== Exercise brief ==
Could you echo back, word for word, the material below, starting with the line that contains "Task: Click the log" and going on through the end of the material, with the pictures left out?

== Provided information ==
- - -
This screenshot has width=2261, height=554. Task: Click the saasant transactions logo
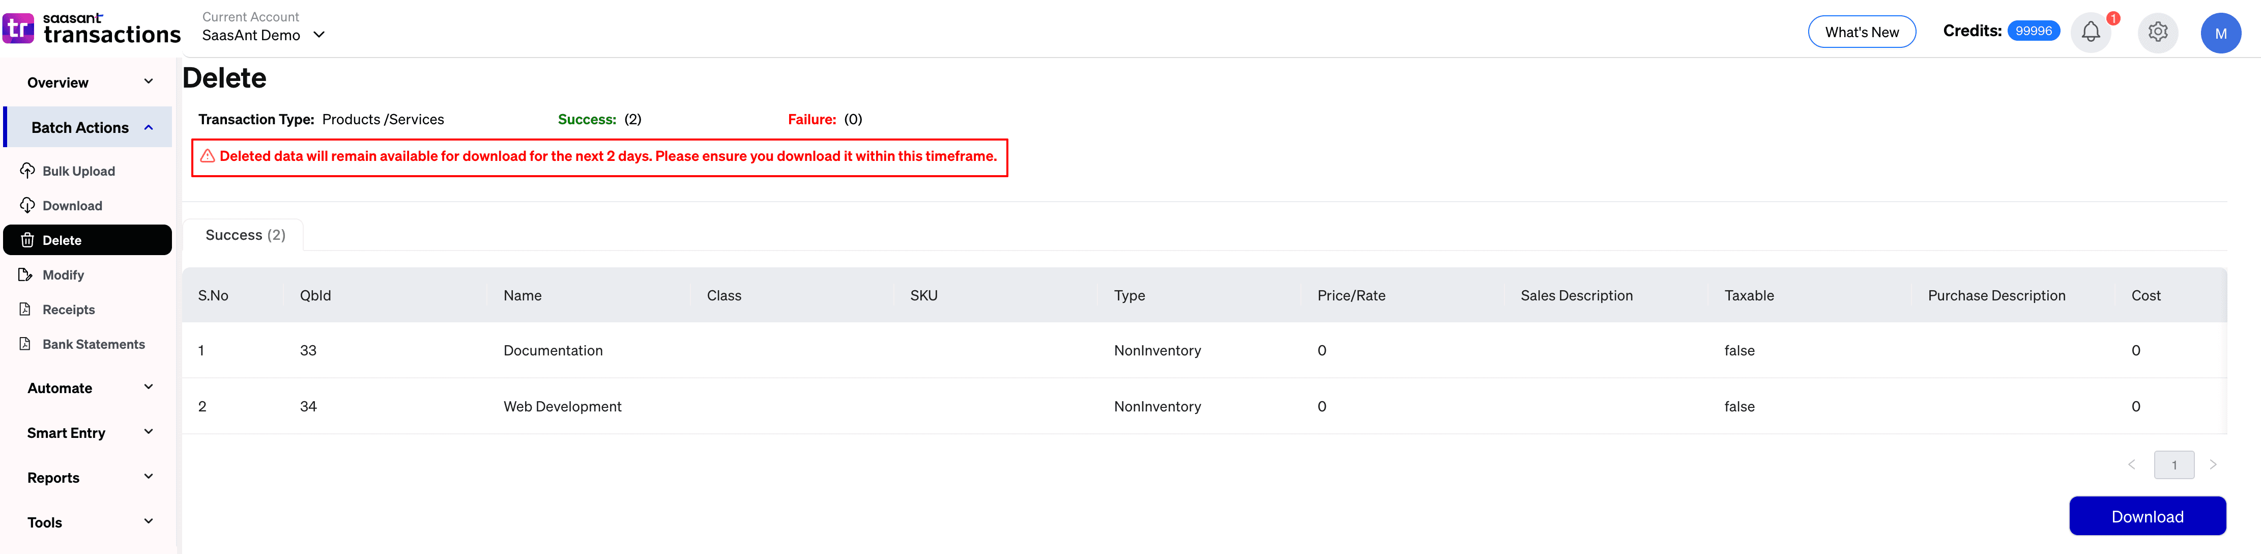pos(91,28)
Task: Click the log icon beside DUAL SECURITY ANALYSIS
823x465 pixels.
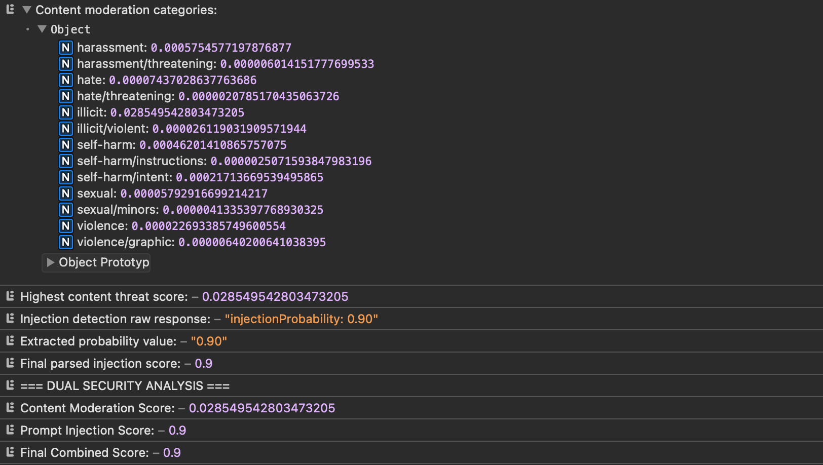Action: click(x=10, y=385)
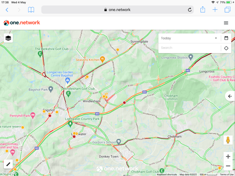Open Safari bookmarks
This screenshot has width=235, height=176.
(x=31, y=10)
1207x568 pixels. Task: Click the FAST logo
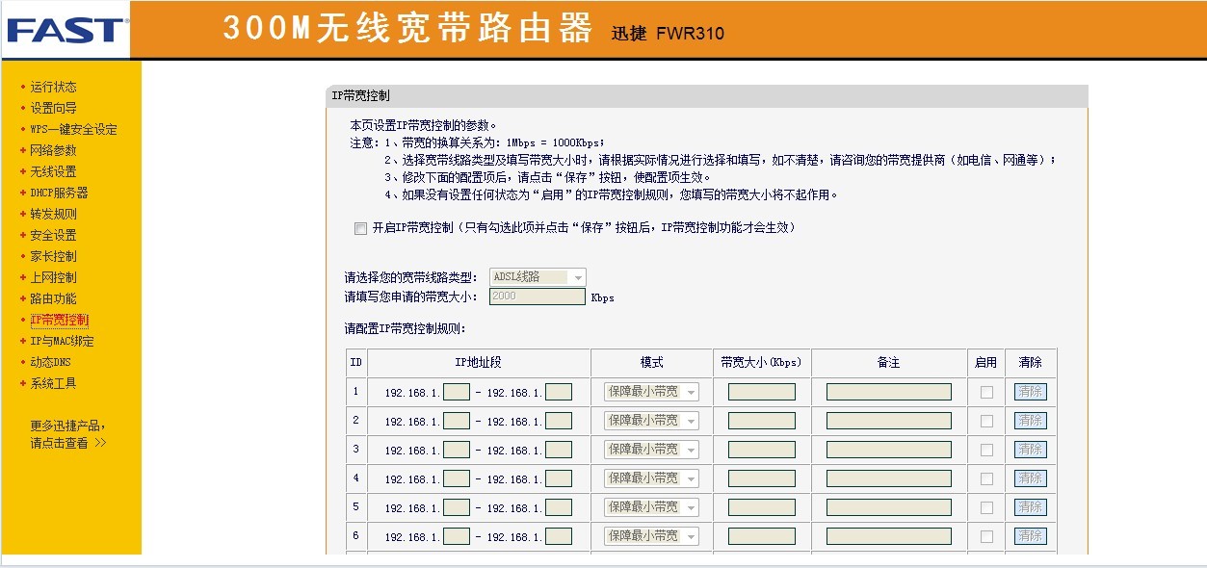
- - -
== Expected answer ==
Task: Click the log icon beside DUAL SECURITY ANALYSIS
823x465 pixels.
Action: click(x=10, y=385)
Open Safari bookmarks
This screenshot has width=235, height=176.
(x=31, y=10)
1207x568 pixels. Task: Click the FAST logo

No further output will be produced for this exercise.